Organophosphate and carbamate poisonings are very common in India because of the wide and easy availability of these compounds as pesticides. Organophosphates and carbamate insecticides inactivate acetylcholinesterase enzyme present at nerve synapses and neuroeffector junctions. They thus cause accumulation of acetylcholine at muscarinic and nicotinic synapses and in the CNS (1). Carbamates reversibly inhibit this enzyme. They are absorbed through the lungs, skin and the gastrointestinal tract, are widely distributed in the tissues, and are slowly eliminated by hepatic metabolism. The time from exposure to the onset of toxicity varies from minutes to hours but usually is between 30 min and 2h. Muscarinic effects include nausea, vomiting, abdominal cramps, urinary and fecal incontinence, increased bronchial secretions, cough, wheezing, dyspnea, sweating, miosis and blurred vision. In severe poisoning, bradycardia and conduction blocks may occur. Nicotinic signs include twitching, fasciculations, weakness, hypertension, tachycardia, and in severe cases paralysis and respiratory failure. CNS effects include anxiety, restlessness, convulsions, tremor and coma.
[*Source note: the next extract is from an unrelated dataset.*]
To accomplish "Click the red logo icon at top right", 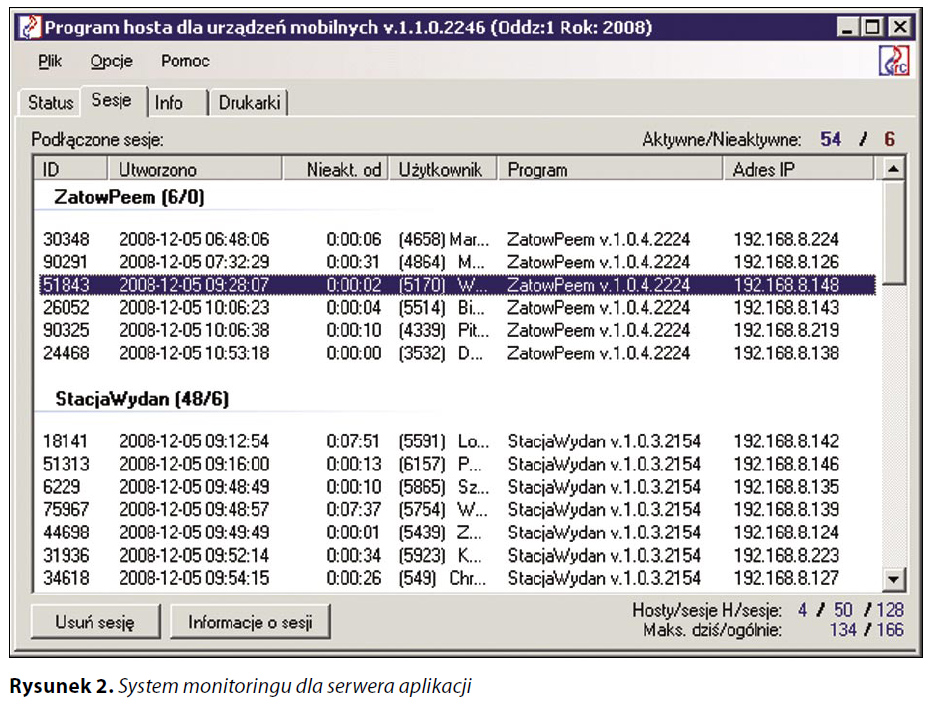I will pos(893,61).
Propoxur is a carbamate pesticide, available both as an aerosol and as a wettable powder in India. Propoxur is particularly effective against insects affecting man such as cockroaches, flies and mosquitoes. It is also used for control of lawn and turf insects and has a long residual activity in the soil. The formulations in India usually contain deodorized kerosene as the solvent and the concentration of the active ingredient ranges from 0.5% to 70%. The patient was unaware of the concentration of Baygon® (propoxur) which she had injected, rubbed onto the skin of the lower limbs and swallowed.
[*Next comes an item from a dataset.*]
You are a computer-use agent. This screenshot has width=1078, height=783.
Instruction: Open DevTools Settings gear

A review of the literature revealed no other similar case reports of massive fat and muscle necrosis following subcutaneous injection of Baygon® (propoxur). Saini et al reported one case (2) of cellulitis and thrombophlebitis of the arm following an intravenous suicide attempt with propoxur. In the case described by them, an 18-year-old female and nurse by profession was admitted with pain in left hand three hours following a self-injection of about 2ml of insecticide into a vein of the dorsum of the left hand. There was evidence of cellulitis and thrombophlebitis extending up to distal half of the forearm. The patient, as in our case, developed increasing local inflammation followed by blister formation. Peripheral Doppler was normal as in our case and there were no systemic manifestations of organophosphate poisoning. There was, however, no massive fat and muscle necrosis as in our case. Buchman (3), Nishioka (4), and Zoppellari (5) have also reported cases of parenteral injection of organophosphate insecticide. Zoppellari and colleagues (5) reported prolonged systemic toxicity with limited tissue damage after intramuscular injection of isofenphos, findings not observed in our case. Buchman (3) attributed the liquefaction necrosis seen in his reported cases to the hydrocarbon vehicle. The solvent in our case, deodorized kerosene, might have contributed to the muscle and fat necrosis. Other possible explanations for the massive fat and muscle necrosis as seen in our case may be repeated self-injection of propoxur in the calf muscle with local tissue effects of Baygon ® (propoxur) itself or inadvertent injection into a vein causing vasospasm leading to ischemia and secondary infection.

CONCLUSION

Physicians should be aware of the possibility of severe local tissue destruction after injection of propoxur and its solvent.

REFERENCES

  1. Fauci AS, Braunwald E, Isselbacher KJ, Wilson JD, eds. Harrison’s Principles of Internal Medicine Volume 2, 14th edition. New York: McGraw-Hill;1997. p. 2539.
  2. Saini M et al. Self injection of insecticide. JAPI 2000, 48(8)856
  3. Buchman MT. Upper extremity injection of household insecticide: A report of 5 cases. J Hand Surg 2000; 25(4):746-7
  4. Nishioka P. Parenteral injection of organophosphate insecticide. A propos of two cases. Rev Paul Med 1994;112(2):561-3
  5. Zoppellari R, Borron SW, Chieregato A, Targa L, Scaroni I, Zatelli R. Isofenphos poisoning: prolonged intoxication after intramuscular injection. J Toxicol Clin Toxicol 1997;35(4):401-4.